Rep. Timothy E. Wirth (D-Colo.) has asked the Federal Trade Commission to investigate television commercials that encourage children to make toll calls to their favorite TV characters.

In a letter to the FTC, Wirth described the case of a Colorado constituent whose children had dialed toll numbers to "talk to the Muppets" after seeing an ad that told them how to do it.

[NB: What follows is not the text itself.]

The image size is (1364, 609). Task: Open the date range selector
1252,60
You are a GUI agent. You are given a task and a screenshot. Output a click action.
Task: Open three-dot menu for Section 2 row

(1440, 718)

The commercials included a small printed statement that the call carried an extra charge, but Wirth said most young children "would be unlikely to comprehend" such a warning.

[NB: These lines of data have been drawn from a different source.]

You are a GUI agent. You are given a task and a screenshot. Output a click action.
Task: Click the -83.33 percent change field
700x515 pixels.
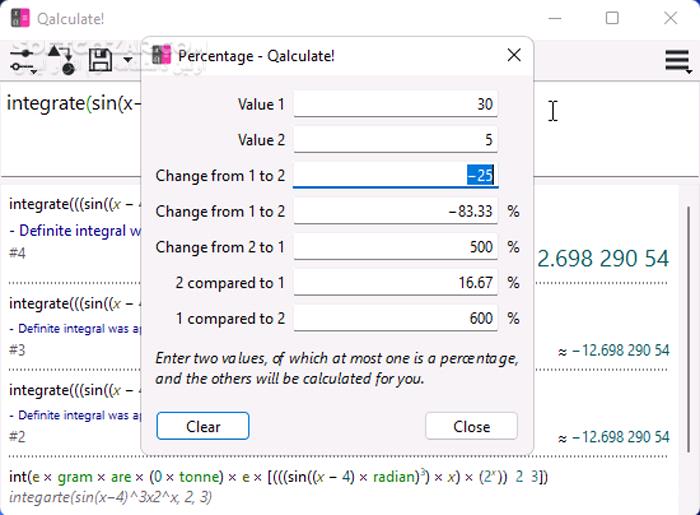[395, 212]
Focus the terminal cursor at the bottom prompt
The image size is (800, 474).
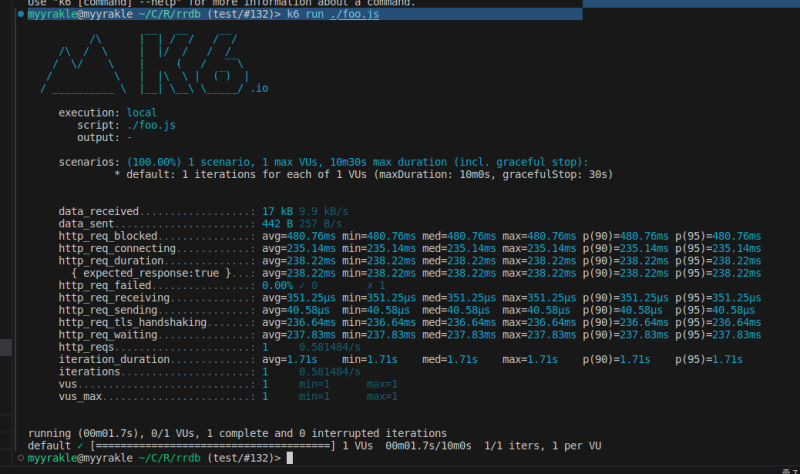[290, 457]
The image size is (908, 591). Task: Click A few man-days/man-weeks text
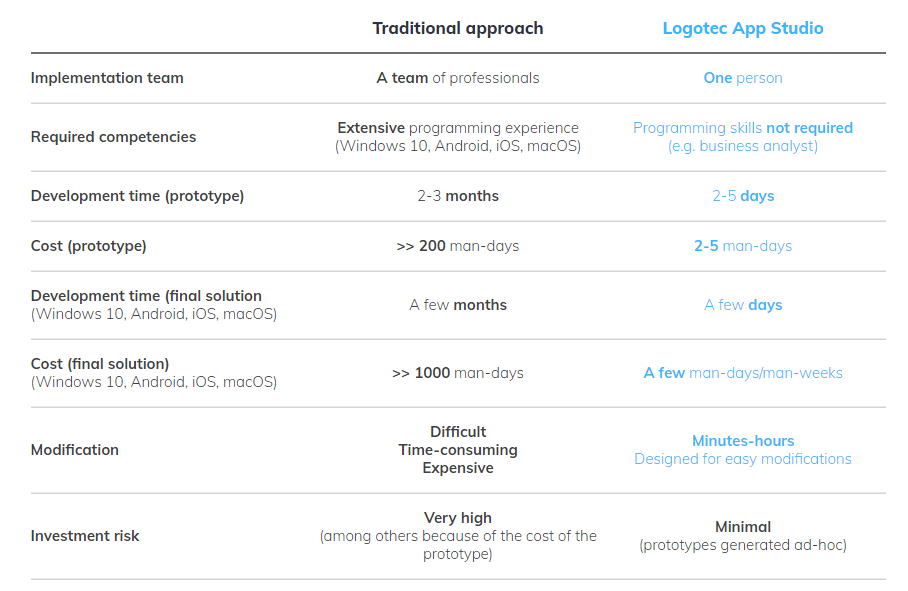742,373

Such toll calls, sometimes called "scoop-lines," typically provide recorded messages, such as sports scores or weather information for a charge of between 50 cents and $2 per call.

"With most television commercials, parents have the opportunity to oversee their children's responses to the persuasive appeals through their control of product purchases," Wirth wrote. "With scoop-line services, however, even very young children have the capability of immediately 'purchasing' the advertised products simply by dialing the number appearing in the television commercial."

Wirth said the commercials promoting calls to the Muppets had been taken off the air, but asked the FTC to determine if such advertising violates any federal laws or regulations.

SPEAKING OUT ON SPAS . . . The FTC once again has extended the public comment period on health spas, this time at the request of the Association of Physical Fitness Centers.

A staff report, released in January, recommended that the FTC address problems in the health spa industry on a case-by-case basis rather than through an industrywide rule. The staff found that the industry's problems were restricted to particular companies, and said an industrywide rule was "likely to impose costs on consumers that would not be justified by the benefits."

The FTC has extended the deadline to June 7.

HEALTH COMPETITION . . . Virginia's ongoing review of health professional regulatory boards should keep trying to remove "restrictions that impede competition, increase costs and harm consumers without providing countervailing benefits," the FTC staff has concluded.

The state has been reviewing its laws governing the business practices of dentists, doctors, optometrists and veterinarians, and it requested the FTC staff's comments.

The staff cited certain restrictions that "may reduce competition and increase costs to consumers." These restrictions include laws limiting some advertising by health professionals, the formation of some professional associations, locating offices in commercial establishments and practicing under trade names.

Although the state has proposed some changes in its regulations for these professionals, the FTC staff said the proposals "continue to present potential problems."

MORE MILLER RUMORS . . . FTC Chairman James C. Miller III's plans have kept the rumor mills busy. Over the past few months, Miller has been mentioned as a possible Labor secretary, a possible chairman of the Council of Economic Advisers and a possible successor to David A. Stockman, director of the Office of Management and Budget. Now, the publication "FTC Watch" has Commerce Secretary Malcolm Baldrige replacing Stockman at OMB, and Miller filling the gap at Commerce.